Leslie Greenwood, 45, is accused of being the getaway driver in murders which another Nova Scotia native, Robert Simpson, has admitted to committing.

Simpson, 53, is serving a life sentence for gunning down Kirk (Cowboy) Murray and Antonio Onesi in a McDonald’s parking lot in Montreal in January 2010.

Now a co-operating Crown witness, Simpson continued his expletive-peppered testimony as he outlined how he and Greenwood were sent to Montreal to kill Murray at the behest of Jeffrey Albert Lynds, a former full-patch Nomad from the Hells Angels Ontario chapter who lived in Nova Scotia.

The witness said Greenwood knew their trip was to “take out Cowboy” and that he was supposed to “get Bobby back in one piece,” he said, referring to himself. Simpson said he brought his brother Timothy as backup.

Simpson said they had a 30-minute conversation at a “fleabag motel” near the scene, brainstorming on how to pull off the hit.

He alleged Greenwood suggested the murder be committed at the motel and be followed by dismemberment and setting the room on fire.

The double murder, the jury has heard, was part of a complicated settling of accounts.
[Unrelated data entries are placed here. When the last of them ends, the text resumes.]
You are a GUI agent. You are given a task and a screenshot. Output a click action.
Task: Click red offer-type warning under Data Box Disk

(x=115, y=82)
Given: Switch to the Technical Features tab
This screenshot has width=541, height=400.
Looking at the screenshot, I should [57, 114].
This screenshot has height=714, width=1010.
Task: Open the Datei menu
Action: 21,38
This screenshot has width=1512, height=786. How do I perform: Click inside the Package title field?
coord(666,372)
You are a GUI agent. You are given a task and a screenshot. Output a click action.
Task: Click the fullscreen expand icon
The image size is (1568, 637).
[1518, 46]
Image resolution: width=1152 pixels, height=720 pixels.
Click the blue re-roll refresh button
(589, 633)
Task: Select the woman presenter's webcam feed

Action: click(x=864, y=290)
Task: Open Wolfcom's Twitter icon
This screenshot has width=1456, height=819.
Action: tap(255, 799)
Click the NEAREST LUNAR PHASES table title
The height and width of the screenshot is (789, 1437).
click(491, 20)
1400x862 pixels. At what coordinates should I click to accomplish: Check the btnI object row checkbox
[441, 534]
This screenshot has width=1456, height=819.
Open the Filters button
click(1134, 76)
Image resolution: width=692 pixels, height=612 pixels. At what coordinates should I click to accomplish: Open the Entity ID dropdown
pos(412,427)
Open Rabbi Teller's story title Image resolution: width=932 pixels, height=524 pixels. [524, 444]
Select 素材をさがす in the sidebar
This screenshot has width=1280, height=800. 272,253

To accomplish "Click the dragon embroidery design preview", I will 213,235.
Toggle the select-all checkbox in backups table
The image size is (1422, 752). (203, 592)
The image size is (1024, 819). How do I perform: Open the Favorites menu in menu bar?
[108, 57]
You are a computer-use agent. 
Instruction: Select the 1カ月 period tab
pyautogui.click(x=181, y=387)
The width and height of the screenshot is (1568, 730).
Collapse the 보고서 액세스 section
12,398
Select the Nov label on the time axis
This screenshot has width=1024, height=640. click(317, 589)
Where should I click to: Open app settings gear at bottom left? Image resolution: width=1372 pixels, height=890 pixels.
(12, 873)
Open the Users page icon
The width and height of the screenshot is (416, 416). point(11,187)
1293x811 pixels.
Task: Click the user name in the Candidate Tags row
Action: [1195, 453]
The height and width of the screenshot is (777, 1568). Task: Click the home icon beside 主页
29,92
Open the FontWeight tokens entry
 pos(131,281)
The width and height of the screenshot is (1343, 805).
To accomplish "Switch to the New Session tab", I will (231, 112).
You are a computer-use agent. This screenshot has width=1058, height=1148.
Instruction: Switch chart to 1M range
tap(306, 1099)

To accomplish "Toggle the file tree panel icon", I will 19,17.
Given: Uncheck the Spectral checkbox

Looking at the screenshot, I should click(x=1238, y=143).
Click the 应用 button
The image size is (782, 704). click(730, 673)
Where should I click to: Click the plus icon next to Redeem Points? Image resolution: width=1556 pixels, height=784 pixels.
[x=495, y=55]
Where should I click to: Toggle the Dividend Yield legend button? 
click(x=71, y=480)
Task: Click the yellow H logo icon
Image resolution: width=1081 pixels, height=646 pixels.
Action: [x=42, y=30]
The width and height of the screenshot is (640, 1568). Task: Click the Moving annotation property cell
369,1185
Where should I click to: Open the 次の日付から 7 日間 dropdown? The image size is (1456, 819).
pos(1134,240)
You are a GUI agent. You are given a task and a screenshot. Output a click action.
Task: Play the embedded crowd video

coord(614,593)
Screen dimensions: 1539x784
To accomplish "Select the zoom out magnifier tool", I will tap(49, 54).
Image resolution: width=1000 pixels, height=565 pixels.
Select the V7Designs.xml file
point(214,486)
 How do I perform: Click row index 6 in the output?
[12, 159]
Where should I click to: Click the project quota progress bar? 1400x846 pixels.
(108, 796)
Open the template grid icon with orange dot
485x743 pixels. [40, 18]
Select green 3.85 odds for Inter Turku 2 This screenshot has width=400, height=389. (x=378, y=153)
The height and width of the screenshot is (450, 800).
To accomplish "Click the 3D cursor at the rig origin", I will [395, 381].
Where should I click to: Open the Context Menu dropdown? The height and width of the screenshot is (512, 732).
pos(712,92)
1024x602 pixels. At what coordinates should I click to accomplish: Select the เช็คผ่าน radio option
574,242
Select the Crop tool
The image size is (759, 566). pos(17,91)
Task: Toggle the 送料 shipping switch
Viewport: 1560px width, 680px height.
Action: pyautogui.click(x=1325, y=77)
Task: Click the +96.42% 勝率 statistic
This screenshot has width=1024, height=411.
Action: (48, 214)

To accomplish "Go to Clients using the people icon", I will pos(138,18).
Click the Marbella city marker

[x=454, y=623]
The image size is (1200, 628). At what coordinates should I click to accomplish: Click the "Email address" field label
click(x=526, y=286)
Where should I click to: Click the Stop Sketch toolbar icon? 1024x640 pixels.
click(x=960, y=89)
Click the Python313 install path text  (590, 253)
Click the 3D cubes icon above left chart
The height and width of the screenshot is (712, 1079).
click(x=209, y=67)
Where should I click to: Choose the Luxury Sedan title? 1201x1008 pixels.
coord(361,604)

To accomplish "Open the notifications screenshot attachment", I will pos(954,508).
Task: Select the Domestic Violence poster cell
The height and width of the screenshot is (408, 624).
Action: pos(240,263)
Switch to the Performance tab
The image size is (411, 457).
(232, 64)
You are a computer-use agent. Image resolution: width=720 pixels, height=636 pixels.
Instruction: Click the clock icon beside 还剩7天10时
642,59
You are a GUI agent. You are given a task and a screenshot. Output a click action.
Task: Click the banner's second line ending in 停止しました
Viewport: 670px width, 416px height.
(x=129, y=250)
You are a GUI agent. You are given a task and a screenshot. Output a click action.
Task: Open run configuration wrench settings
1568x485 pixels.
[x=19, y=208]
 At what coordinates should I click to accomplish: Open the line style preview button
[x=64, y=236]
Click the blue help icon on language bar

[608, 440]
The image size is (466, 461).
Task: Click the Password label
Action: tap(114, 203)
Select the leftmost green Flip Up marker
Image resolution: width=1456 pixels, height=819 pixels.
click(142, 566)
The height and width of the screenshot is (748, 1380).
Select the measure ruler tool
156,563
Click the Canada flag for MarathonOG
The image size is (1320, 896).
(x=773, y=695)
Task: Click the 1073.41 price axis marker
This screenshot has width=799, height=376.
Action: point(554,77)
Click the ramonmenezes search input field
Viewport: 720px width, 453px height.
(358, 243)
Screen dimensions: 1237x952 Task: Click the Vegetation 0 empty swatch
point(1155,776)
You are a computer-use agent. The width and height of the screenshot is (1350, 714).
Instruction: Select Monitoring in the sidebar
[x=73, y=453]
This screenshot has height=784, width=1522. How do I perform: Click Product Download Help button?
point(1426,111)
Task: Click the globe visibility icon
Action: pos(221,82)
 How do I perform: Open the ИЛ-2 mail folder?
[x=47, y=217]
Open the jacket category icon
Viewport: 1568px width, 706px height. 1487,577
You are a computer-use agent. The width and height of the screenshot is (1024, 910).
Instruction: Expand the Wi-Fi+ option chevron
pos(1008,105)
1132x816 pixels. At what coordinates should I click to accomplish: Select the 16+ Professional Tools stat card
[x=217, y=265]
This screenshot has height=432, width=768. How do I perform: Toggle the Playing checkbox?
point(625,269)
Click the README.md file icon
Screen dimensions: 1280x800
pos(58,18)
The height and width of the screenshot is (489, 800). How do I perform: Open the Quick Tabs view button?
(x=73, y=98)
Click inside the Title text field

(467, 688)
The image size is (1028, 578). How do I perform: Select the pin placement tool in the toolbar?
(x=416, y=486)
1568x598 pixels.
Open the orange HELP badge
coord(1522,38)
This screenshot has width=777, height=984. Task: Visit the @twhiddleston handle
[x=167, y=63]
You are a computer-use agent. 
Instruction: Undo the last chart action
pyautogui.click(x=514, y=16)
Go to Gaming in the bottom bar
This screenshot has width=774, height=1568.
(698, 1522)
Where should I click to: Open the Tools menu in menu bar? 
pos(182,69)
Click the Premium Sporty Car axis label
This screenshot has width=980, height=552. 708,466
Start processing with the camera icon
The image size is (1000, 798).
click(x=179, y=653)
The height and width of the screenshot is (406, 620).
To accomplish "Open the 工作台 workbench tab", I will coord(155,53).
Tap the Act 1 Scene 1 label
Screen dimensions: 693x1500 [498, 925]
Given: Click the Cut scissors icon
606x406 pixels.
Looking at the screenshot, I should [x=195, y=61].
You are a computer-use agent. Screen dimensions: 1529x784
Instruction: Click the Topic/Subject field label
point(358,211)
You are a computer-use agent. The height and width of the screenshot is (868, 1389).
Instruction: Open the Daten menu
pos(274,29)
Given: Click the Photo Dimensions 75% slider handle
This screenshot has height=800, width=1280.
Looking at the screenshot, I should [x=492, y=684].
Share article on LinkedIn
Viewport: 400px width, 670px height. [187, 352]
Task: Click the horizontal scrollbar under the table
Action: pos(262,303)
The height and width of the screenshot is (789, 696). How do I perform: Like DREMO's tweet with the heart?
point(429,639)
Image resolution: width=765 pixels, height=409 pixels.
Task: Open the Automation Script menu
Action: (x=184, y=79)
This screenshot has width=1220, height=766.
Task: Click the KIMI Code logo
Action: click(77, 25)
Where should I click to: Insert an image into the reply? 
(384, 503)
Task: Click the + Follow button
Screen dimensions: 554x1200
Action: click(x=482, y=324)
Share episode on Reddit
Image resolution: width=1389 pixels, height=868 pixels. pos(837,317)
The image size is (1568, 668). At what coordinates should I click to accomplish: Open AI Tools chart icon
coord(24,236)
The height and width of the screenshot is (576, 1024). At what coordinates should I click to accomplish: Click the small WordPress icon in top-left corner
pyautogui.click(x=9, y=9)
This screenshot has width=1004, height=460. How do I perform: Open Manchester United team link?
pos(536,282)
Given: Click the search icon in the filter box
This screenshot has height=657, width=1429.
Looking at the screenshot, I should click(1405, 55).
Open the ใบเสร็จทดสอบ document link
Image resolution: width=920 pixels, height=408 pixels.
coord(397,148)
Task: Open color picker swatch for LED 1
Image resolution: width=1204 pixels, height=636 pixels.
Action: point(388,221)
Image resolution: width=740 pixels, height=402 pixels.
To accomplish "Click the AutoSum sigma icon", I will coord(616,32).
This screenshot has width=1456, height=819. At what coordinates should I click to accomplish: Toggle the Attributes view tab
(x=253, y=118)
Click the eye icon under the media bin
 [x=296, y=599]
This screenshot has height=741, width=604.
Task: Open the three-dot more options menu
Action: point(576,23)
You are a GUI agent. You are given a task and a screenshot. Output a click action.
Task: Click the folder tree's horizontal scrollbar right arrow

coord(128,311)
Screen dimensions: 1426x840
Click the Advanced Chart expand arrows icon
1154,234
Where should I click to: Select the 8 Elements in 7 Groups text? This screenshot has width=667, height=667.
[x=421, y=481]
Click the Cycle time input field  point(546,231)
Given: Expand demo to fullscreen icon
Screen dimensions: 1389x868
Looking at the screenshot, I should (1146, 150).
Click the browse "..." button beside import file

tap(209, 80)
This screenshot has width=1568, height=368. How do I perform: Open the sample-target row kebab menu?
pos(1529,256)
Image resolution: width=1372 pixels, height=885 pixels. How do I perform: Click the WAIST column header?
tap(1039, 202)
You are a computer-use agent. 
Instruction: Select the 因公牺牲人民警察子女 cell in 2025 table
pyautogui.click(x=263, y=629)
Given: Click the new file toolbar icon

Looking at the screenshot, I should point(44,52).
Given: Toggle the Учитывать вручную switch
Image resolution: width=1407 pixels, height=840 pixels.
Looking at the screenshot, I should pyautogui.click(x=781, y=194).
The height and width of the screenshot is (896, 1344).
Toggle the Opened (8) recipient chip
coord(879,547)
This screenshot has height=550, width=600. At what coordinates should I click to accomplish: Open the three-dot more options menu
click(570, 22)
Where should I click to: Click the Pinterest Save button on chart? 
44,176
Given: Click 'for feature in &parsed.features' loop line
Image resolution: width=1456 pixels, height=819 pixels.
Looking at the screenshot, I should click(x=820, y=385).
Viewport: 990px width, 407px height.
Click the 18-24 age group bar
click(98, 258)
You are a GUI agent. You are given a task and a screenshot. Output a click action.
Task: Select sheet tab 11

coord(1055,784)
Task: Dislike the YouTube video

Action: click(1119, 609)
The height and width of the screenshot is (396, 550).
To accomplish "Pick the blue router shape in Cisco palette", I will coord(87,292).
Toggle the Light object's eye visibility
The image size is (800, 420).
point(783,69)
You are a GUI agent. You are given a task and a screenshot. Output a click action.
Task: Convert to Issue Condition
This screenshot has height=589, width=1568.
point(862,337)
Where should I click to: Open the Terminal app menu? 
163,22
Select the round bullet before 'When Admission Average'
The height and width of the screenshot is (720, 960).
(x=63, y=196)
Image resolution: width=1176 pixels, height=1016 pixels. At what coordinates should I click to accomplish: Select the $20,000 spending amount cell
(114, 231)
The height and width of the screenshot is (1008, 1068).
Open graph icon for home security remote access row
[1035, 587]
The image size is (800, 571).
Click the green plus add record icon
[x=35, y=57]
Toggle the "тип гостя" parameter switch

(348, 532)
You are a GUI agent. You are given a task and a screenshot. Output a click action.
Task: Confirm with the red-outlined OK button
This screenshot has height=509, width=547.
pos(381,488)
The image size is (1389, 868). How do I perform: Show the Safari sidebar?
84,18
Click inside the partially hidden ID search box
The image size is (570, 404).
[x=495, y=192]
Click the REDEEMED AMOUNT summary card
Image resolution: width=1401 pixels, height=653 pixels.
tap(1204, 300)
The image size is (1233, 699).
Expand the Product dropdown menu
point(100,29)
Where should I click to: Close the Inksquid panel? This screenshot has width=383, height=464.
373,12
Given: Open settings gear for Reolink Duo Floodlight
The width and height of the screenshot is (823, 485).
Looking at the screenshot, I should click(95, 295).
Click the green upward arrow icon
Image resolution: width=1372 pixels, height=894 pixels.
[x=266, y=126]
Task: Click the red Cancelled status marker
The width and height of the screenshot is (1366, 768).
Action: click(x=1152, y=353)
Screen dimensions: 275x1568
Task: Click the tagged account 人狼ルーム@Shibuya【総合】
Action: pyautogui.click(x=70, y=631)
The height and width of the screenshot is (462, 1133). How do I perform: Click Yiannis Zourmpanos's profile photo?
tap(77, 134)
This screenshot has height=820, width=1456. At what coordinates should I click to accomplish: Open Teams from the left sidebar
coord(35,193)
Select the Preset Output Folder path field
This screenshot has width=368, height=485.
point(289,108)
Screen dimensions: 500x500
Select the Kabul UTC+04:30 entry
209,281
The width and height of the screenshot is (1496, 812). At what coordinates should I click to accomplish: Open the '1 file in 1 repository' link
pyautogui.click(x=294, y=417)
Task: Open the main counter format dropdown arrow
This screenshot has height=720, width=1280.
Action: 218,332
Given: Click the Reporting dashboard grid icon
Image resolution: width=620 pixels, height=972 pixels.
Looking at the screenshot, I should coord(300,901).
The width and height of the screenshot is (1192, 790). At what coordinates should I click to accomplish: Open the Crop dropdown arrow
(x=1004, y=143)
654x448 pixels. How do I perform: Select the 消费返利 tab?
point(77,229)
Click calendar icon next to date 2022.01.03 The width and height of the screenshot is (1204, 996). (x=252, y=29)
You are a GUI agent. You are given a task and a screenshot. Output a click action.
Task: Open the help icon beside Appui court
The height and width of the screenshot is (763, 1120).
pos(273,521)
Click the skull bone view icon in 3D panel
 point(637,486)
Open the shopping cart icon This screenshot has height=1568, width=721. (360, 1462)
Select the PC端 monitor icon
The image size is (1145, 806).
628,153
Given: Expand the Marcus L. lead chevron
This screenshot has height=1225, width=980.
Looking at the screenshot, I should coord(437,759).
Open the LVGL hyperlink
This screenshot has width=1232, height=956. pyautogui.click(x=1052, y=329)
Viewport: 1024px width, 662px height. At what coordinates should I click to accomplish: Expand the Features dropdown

Murray was killed in part because of a botched hit involving another Montreal drug trafficker.

“That’s a big, big no-no, you’re not supposed to miss,” said Simpson, who on Monday admitted to being the author of several murders himself.

Lynds had also promised Murray a place in the Hells, a pledge he couldn’t keep since he too was no longer in good standing with the criminal organization after a fallout with a trafficker.

Murray was lured to the scene under the guise of being paid $9,000 in drug money, but Simpson said he put 14 bullets in Murray and Onesi before hopping into a car driven by Greenwood and returning East.

Simpson testified that upon returning to Nova Scotia, he considered killing Greenwood, but Lynds convinced him to let it drop.

“He’s a loose link to me and to the crime,” Simpson told the jury. “It was one less person to link me to that crime.”

Simpson said he agreed to kill Murray and Onesi for $40,000, but relations began to sour with Lynds when no money materialized.

Simpson said he met Lynds in 2009 after unlawfully fleeing a halfway house and was hired as a bodyguard.

In his line of work, Simpson said he was always suspicious.

“It’s a pretty double-cross world and I was always worried I was going to do a contract and I was the contract,” Simpson said.

The killer told the jury he returned to Montreal not long after the double killing in a search of money and killed another drug dealer named Mark Stewart as part of a robbery, with his brother disposing of the body in the bushes.

Simpson recounted that he and Lynds ended up having a burger at the very same fast-food restaurant where the first double slaying took place.

Simpson and Lynds were arrested in Truro, N.S., on Feb. 12, 2010. 

He told the court on the day of his arrest that he had decided to kill Lynds and was armed, waiting for the opportune moment.

The trial is expected to continues for several more weeks.